_TEXTO DE PARTIDA_
────────────────────────────────────────

La salsa criolla para pizza que suele asociarse con las pizzerías argentinas no debe confundirse con la salsa criolla del asado, preparada con cebolla, tomate, morrón, aceite y vinagre. En este caso, se trata de una salsa de tomate condimentada al estilo porteño, pensada para cubrir la masa antes de agregar la muzzarella.
No existe una receta única utilizada por todos los locales. Algunas pizzerías mezclan el tomate directamente con los condimentos, mientras que otras lo cocinan brevemente para reducir su contenido de agua.
Cocineros Argentinos incluye en su pizza porteña tomate triturado, ajo, orégano, ají molido, aceite, sal y pimienta.
Ingredientes para cuatro pizzas medianas
- 500 gramos de tomate triturado
- 1 diente de ajo pequeño
- 1 cucharadita de orégano seco
- ½ cucharadita de ají molido
- ½ cucharadita de pimentón dulce, opcional
- 1 cucharada de aceite
- Sal y pimienta a gusto
- Una pizca de azúcar, únicamente si el tomate resulta muy ácido
La cantidad de ajo debe ser moderada. Como la salsa continuará cocinándose dentro del horno, un exceso puede dejar un sabor amargo o demasiado invasivo.
Cómo preparar la salsa para pizza
Colocar el tomate triturado en un recipiente y agregar el ajo rallado o picado muy fino. Incorporar el orégano, el ají molido, el aceite, la sal y la pimienta.

────────────────────────────────────────

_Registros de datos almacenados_
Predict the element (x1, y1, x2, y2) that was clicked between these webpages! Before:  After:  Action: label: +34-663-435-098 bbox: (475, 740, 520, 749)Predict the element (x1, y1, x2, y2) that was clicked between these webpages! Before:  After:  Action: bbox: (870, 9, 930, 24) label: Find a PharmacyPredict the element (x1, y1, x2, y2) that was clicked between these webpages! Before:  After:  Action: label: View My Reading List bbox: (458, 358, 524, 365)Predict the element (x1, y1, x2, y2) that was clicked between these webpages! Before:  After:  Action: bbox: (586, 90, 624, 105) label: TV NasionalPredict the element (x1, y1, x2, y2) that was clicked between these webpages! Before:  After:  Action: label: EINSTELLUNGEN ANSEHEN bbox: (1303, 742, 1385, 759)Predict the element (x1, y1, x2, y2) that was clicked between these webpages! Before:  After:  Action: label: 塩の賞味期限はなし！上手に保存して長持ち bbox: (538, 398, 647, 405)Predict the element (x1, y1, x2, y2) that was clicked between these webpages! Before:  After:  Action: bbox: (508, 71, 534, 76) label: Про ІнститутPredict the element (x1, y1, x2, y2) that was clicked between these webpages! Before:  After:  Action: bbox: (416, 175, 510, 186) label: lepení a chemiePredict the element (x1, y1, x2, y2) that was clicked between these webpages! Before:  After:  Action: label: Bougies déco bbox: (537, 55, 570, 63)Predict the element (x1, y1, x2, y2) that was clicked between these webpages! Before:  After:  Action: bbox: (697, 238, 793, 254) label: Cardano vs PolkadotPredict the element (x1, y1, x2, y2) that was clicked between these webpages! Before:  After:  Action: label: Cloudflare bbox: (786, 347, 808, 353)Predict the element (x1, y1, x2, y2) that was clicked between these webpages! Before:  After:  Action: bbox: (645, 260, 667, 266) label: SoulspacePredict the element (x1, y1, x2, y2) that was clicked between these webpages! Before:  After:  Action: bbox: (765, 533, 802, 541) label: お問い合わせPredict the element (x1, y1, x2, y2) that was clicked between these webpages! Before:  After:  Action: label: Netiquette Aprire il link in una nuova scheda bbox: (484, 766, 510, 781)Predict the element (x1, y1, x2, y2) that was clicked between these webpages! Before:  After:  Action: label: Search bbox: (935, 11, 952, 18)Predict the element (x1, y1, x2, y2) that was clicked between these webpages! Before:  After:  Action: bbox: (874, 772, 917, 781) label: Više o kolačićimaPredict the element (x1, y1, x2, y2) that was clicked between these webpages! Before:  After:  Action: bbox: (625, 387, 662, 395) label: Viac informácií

────────────────────────────────────────

_OBJETIVO DEL EJERCICIO_
Reproduce íntegramente el texto sobre la salsa para pizza, sin alterar ni una palabra. Los registros no guardan ninguna relación con el texto.

_SOLUCIÓN_
La salsa criolla para pizza que suele asociarse con las pizzerías argentinas no debe confundirse con la salsa criolla del asado, preparada con cebolla, tomate, morrón, aceite y vinagre. En este caso, se trata de una salsa de tomate condimentada al estilo porteño, pensada para cubrir la masa antes de agregar la muzzarella.
No existe una receta única utilizada por todos los locales. Algunas pizzerías mezclan el tomate directamente con los condimentos, mientras que otras lo cocinan brevemente para reducir su contenido de agua.
Cocineros Argentinos incluye en su pizza porteña tomate triturado, ajo, orégano, ají molido, aceite, sal y pimienta.
Ingredientes para cuatro pizzas medianas
- 500 gramos de tomate triturado
- 1 diente de ajo pequeño
- 1 cucharadita de orégano seco
- ½ cucharadita de ají molido
- ½ cucharadita de pimentón dulce, opcional
- 1 cucharada de aceite
- Sal y pimienta a gusto
- Una pizca de azúcar, únicamente si el tomate resulta muy ácido
La cantidad de ajo debe ser moderada. Como la salsa continuará cocinándose dentro del horno, un exceso puede dejar un sabor amargo o demasiado invasivo.
Cómo preparar la salsa para pizza
Colocar el tomate triturado en un recipiente y agregar el ajo rallado o picado muy fino. Incorporar el orégano, el ají molido, el aceite, la sal y la pimienta.